YOUTH was served in the 3rd Philippine Ching Yuen Athletic Association (PCYAA) basketball competitions as Makati Gospel Church-New Life Christian Academy romped away with the 13-and-under Aspirants Division for a second consecutive season behind Ike Jordan Lim, one of the most prominent blue-chip players out of junior high school.
Lim powered the young New Lifers to a lily-white 9-0 finish this season, including a 2-0 sweep of second-seeded Jubilee Christian Academy in the best-of-three finals. The multi-faceted 5-foot-7 Lim, a Grade 8 stude who turned only 14 last February 11, registered a double-double of 18 points (seven of them in the fourth quarter) and 11 rebounds in MGC-NLCA’s 62-60 win in the title-series opener. He then collected 34 points – one shy of his tournament high – along with nine boards and four assists in the series-deciding 79-65 decision over the Jubileeans in Game Two. During the two-game finals, he averaged 26.0 points and 10 boards an outing.
For the second year in a row, too, Lim reached double-figure scores in every game he had played – a total of 19 appearances during the stretch.
His scoring line: 27-30-21-13-35-31-18-34. He torched third-place Grace Christian College for a tournament-high 35 points in an 84-75 success last January 31.
This campaign, Lim was one of six Aspirants Division youngsters to hit twin digits every time out, norming a league-best 26.1 points along with 8.4 boards.
In 2015, when MGC-NLCA beat Philippine Cultural College, 2-1, in the finals and finished with an 11-1 record, Lim also was only one of two players to chalk up at least 10 points in every assignment he suited up.
He averaged 21.8 points in 11 games (sitting out once due to an allergy), second only to Jubilee Christian Academy’s Kyle Nathan Barraza’s 27.1 ppg (Barraza, a Grade 9 stude who turned 15 last February 19, just completed his first year with the school’s Juniors squad).
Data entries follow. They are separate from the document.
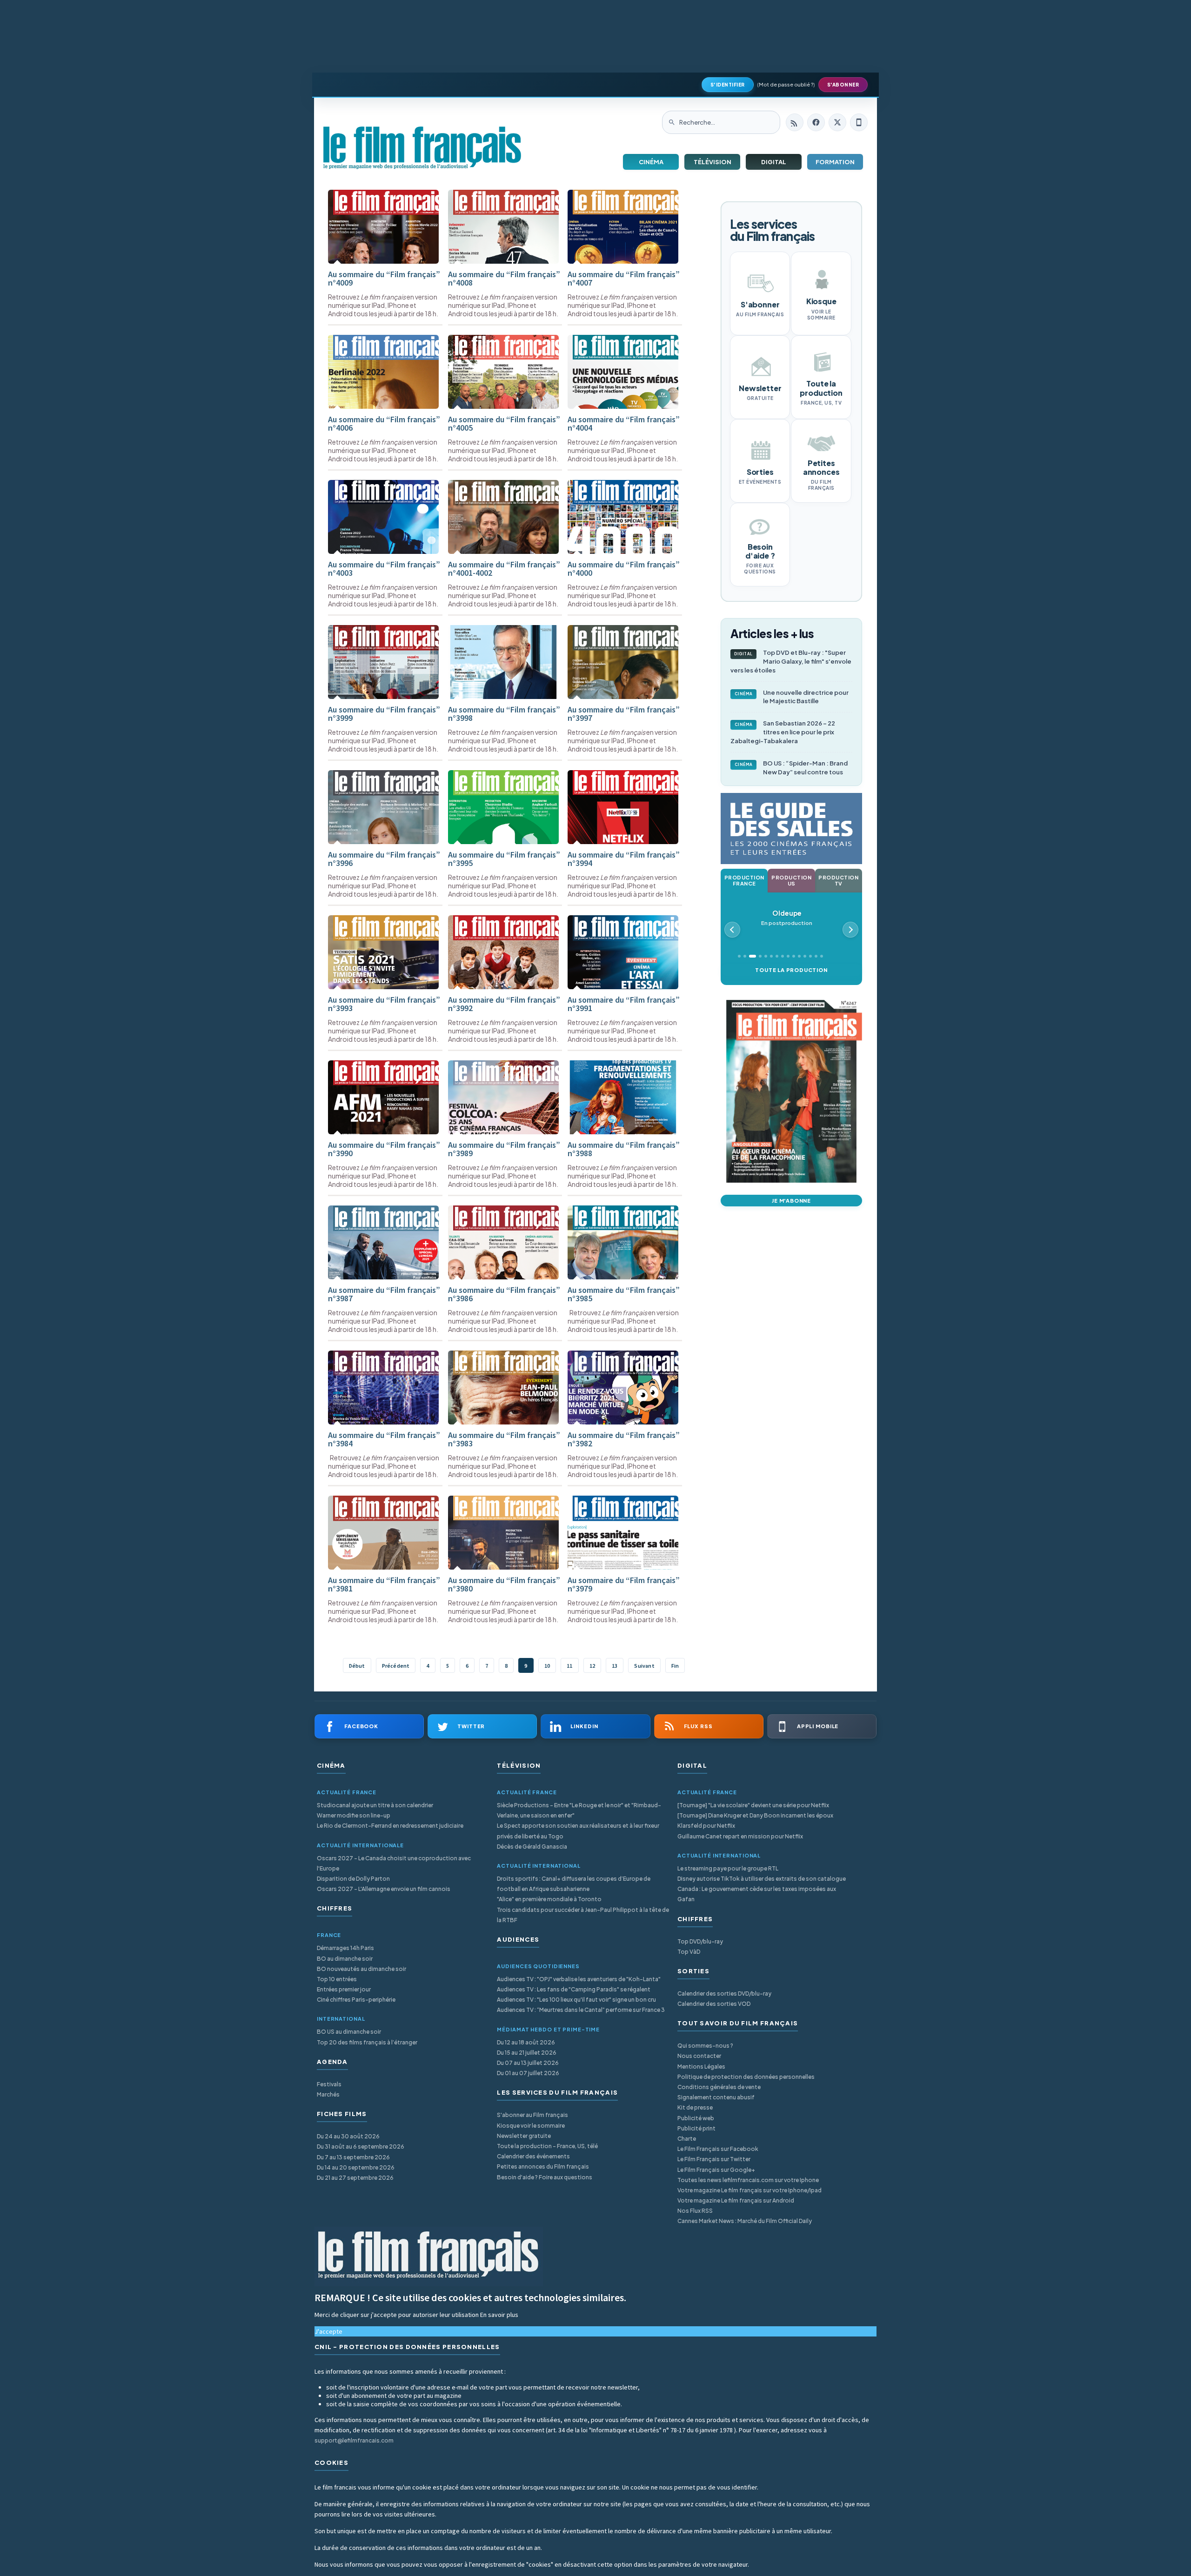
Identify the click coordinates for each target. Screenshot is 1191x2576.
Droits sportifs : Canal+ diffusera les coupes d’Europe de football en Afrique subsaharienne (573, 1883)
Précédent (396, 1665)
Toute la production (791, 970)
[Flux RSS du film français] (794, 122)
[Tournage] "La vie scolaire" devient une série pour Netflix (753, 1805)
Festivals (329, 2084)
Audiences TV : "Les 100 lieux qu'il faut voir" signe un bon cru (576, 1999)
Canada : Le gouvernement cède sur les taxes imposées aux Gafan (756, 1894)
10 (547, 1665)
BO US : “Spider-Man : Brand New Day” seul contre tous (791, 767)
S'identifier (727, 84)
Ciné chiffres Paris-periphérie (356, 1999)
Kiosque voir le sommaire (531, 2125)
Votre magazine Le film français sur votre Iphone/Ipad (749, 2190)
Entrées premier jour (344, 1989)
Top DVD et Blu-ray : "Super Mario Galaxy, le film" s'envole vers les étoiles (790, 661)
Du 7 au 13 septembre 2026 (353, 2157)
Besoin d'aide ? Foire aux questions (544, 2177)
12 (592, 1665)
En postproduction (786, 917)
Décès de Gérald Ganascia (532, 1846)
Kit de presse (695, 2107)
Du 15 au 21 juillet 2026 (526, 2052)
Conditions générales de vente (719, 2086)
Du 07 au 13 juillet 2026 (528, 2062)
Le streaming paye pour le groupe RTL (727, 1868)
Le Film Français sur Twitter (713, 2159)
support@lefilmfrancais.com (354, 2440)
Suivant (644, 1665)
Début (357, 1665)
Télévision (712, 162)
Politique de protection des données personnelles (746, 2076)
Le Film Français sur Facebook (717, 2148)
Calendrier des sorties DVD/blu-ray (724, 1993)
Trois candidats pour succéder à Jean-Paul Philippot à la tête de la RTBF (583, 1915)
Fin (675, 1665)
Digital (773, 162)
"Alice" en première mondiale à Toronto (549, 1899)
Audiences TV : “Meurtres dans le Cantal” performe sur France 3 (581, 2009)
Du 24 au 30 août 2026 (348, 2136)
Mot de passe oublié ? (786, 84)
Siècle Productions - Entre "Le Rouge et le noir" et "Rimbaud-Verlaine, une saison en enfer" (579, 1810)
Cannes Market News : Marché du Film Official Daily (744, 2220)
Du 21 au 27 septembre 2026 (355, 2177)
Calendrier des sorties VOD (713, 2003)
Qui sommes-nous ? (705, 2045)
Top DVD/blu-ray (700, 1941)
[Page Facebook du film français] (816, 122)
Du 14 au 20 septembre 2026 (356, 2167)
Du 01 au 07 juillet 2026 (528, 2073)
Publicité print (696, 2128)
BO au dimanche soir (345, 1958)
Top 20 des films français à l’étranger (367, 2042)
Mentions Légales (701, 2066)
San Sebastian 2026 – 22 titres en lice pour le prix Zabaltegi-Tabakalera (782, 732)
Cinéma (651, 162)
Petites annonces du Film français (543, 2166)
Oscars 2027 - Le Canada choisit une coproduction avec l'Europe (394, 1863)
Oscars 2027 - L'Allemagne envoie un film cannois (383, 1888)
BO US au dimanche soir (349, 2031)
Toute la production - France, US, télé (547, 2146)
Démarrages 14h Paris (345, 1947)
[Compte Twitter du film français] (837, 122)
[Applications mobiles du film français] (859, 122)
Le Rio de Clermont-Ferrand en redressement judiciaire (390, 1825)
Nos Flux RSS (695, 2210)
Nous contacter (699, 2055)
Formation (835, 162)
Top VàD (688, 1951)
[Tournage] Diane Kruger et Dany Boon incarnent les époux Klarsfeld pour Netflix (755, 1820)
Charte (686, 2138)
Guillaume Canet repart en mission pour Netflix (740, 1836)
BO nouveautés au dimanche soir (361, 1968)
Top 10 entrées (337, 1979)
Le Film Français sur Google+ (716, 2169)
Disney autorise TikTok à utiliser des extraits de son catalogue (761, 1878)
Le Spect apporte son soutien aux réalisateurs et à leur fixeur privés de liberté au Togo (578, 1830)
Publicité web (695, 2118)
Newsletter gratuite (524, 2135)
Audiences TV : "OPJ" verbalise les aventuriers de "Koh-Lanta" (579, 1979)
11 (569, 1665)
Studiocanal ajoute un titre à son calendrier (375, 1805)
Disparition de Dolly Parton (353, 1878)
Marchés (328, 2094)
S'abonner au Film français (532, 2114)
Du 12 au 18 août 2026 (526, 2042)
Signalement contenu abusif (716, 2097)
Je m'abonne (791, 1201)
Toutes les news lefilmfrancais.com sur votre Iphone (748, 2180)
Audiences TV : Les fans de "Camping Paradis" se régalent (573, 1989)
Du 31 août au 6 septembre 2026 (360, 2146)
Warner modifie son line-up (353, 1815)
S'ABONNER (843, 84)
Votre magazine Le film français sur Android (735, 2200)
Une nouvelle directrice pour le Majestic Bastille (792, 697)
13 (614, 1665)
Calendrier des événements (533, 2156)
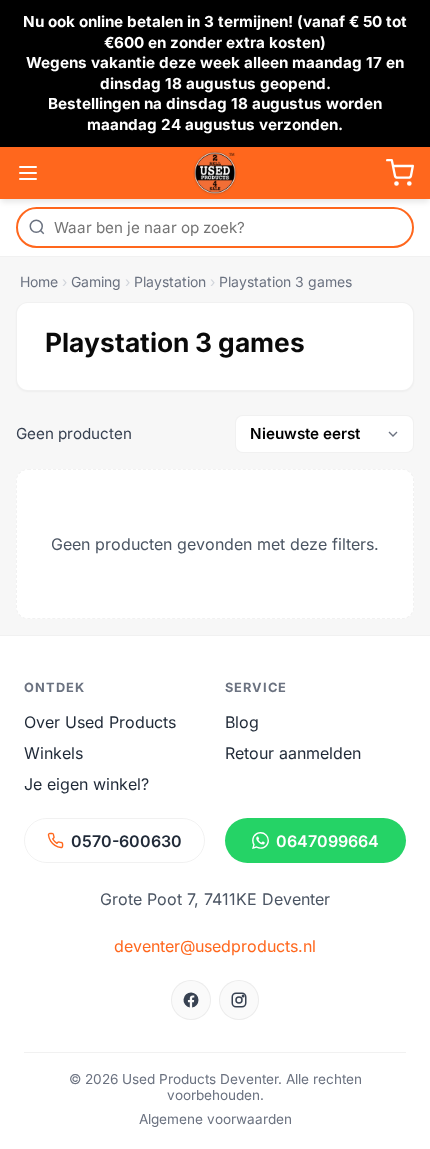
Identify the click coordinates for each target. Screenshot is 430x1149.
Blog (242, 722)
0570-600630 (126, 841)
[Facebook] (191, 1000)
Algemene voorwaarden (215, 1119)
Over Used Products (100, 722)
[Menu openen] (28, 173)
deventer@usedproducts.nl (215, 946)
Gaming (96, 281)
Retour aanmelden (293, 753)
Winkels (53, 753)
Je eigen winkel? (86, 784)
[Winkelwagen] (400, 173)
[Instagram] (239, 1000)
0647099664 (327, 841)
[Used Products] (215, 173)
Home (39, 281)
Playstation (170, 281)
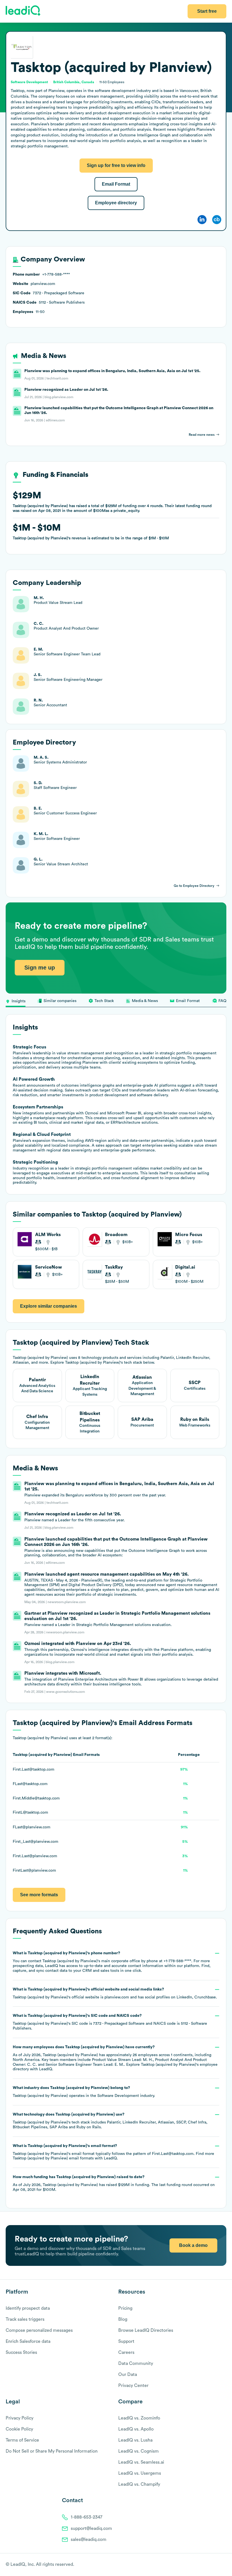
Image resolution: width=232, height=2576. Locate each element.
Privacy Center (133, 2385)
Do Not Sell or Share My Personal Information (52, 2451)
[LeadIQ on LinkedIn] (218, 2565)
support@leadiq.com (91, 2528)
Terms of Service (22, 2440)
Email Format (116, 184)
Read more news (201, 434)
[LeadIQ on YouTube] (223, 2565)
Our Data (127, 2374)
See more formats (39, 1894)
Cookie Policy (19, 2429)
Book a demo (193, 2245)
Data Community (135, 2363)
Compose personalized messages (39, 2330)
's (110, 2022)
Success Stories (21, 2352)
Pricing (125, 2308)
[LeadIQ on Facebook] (210, 2565)
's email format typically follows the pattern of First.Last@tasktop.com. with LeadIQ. (113, 2152)
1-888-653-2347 (86, 2517)
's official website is (115, 1993)
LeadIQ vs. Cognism (138, 2451)
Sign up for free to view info (116, 165)
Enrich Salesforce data (28, 2341)
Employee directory (116, 202)
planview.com (116, 1997)
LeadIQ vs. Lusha (135, 2440)
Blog (122, 2319)
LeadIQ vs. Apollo (136, 2429)
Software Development (118, 2096)
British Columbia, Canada (73, 82)
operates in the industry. (84, 2092)
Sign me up (39, 967)
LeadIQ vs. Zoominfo (139, 2418)
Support (126, 2341)
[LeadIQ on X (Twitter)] (213, 2565)
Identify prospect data (28, 2308)
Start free (207, 11)
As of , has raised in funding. (114, 2183)
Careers (126, 2352)
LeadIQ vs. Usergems (139, 2473)
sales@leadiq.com (88, 2539)
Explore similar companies (48, 1306)
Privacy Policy (19, 2418)
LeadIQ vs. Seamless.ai (141, 2462)
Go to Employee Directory (194, 885)
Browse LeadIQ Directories (145, 2330)
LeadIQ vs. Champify (139, 2484)
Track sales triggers (25, 2319)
Other Aspirants players who netted 10 points or more in every game this season are Grace Christian College’s Marcus Nathan Lu (5-9, Grade 8, turns 14 on April 7), 22.8 ppg (16-21-22-22-32-23-28-18); Philippine Cultural College’s Anson Tan, 21.3 ppg (21-28-23-11-21-24), Saint Jude Catholic School’s Andrew Choa, 20.5 ppg (19-28-15-20-24-17-21-20), MGC-NLCA’s McNeil Jason Si, 18.9 ppg (23-19-20-18-24-11-26-18-11); and Philippine Cultural College’s Art Johnson Tong, 15.7 ppg (12-14-13-23-13-21-14).
Tong and Choa each posted a triple-double once. Both accomplished the feat in a losing cause against Jubilee Christian Academy.
Watch out for the youngsters I have mentioned in this piece. They could well turn into household names and even ring a bell in the Philippine basketball landscape in the near future.